INTRODUCTION: Immune thrombocytopenia (ITP) is an autoimmune disease. We aimed to examine the demographic, clinical, and laboratory features of ITP patients, identify the etiological factors, evaluate and compare treatment options, and analyze the effects of these parameters on the course of the disease.
METHODS: This retrospective study was conducted by reviewing the medical records of all patients under 18 years of age diagnosed with ITP at the Pediatric Hematology Department of a tertiary healthcare institution between January 2015 and December 2022. A total of 154 patients were divided into three groups according to age, initial thrombocyte count, and response to treatment. All groups were compared in terms of the course of the disease.
RESULTS: The mean age at diagnosis was 5±4.1 years. The most common findings at referral were ecchymosis (n=84; 54.5%) and petechiae (n=67; 43.5%).
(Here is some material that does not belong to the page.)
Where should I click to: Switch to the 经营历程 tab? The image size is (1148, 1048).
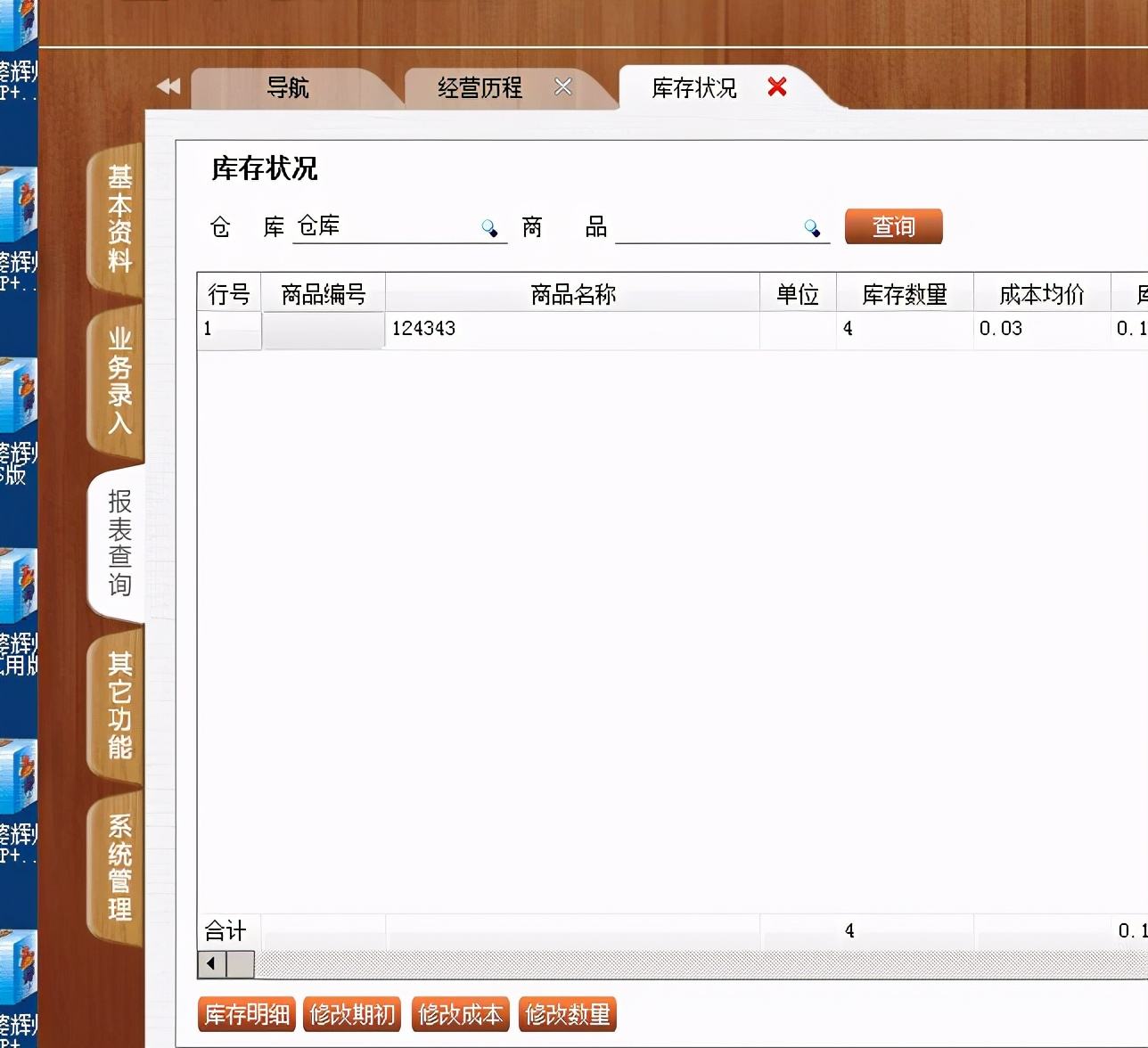(x=481, y=87)
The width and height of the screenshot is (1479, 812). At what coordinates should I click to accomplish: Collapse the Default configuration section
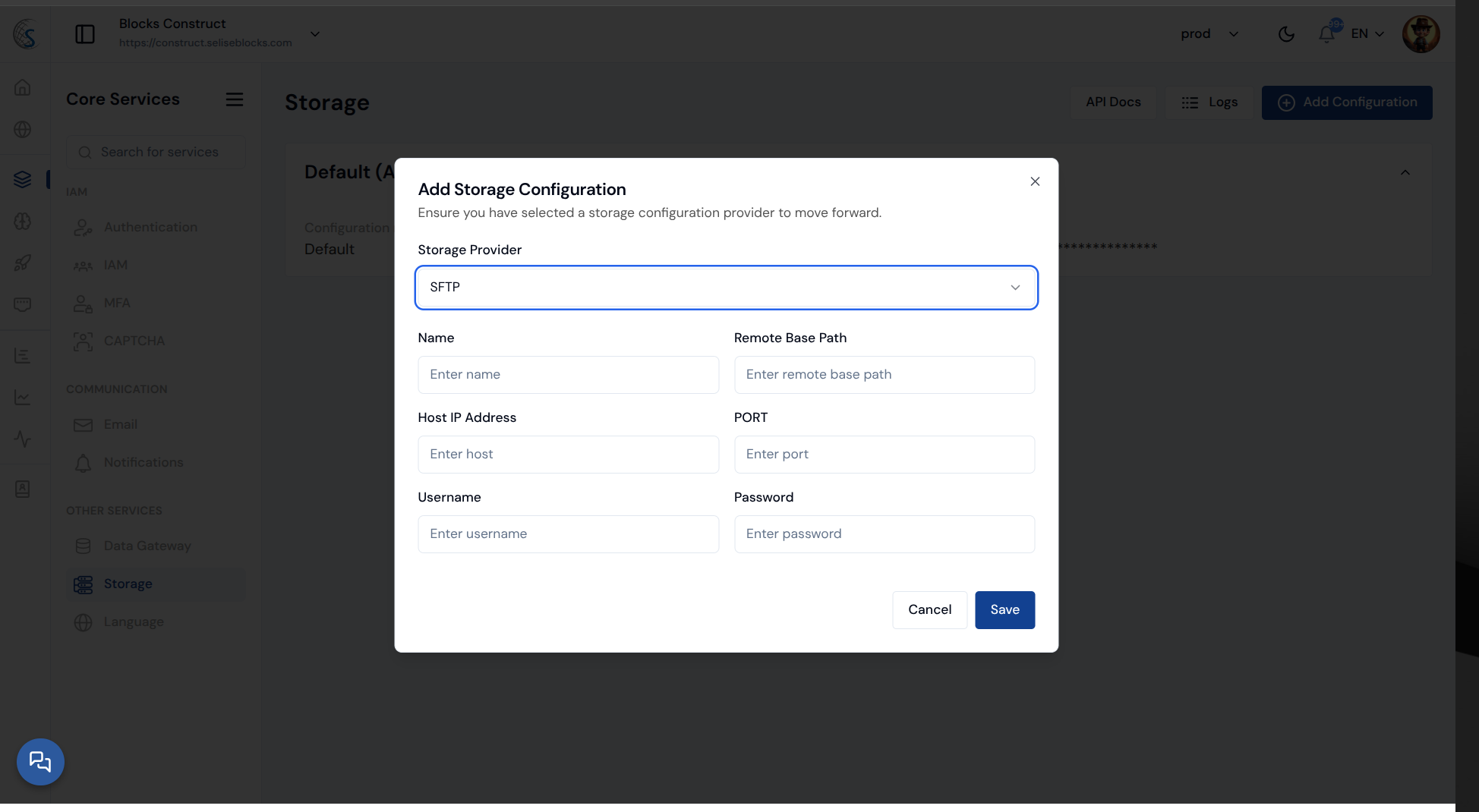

Sixty-two patients (40.3%) had an infectious disease prior to being diagnosed with ITP. The presence of triggering factors was significantly higher in the acute ITP group (p=0.031). Chronic disease was significantly more common in children aged 10 to 18 years (p<0.001). A ‘wait and watch’ strategy was followed for 40 patients, and these patients tended to develop a persistent (40%) or chronic (52.9%) course of disease (p<0.001). The rate of chronicity (70.6%) was higher in patients who received corticosteroids (p<0.001). The remission time was shorter among patients who received only IVIG therapy (p<0.001). Seventeen (11%) of the patients required second-line therapy.
DISCUSSION AND CONCLUSION: ITP is a benign disease with a very low mortality rate and tends to resolve spontaneously.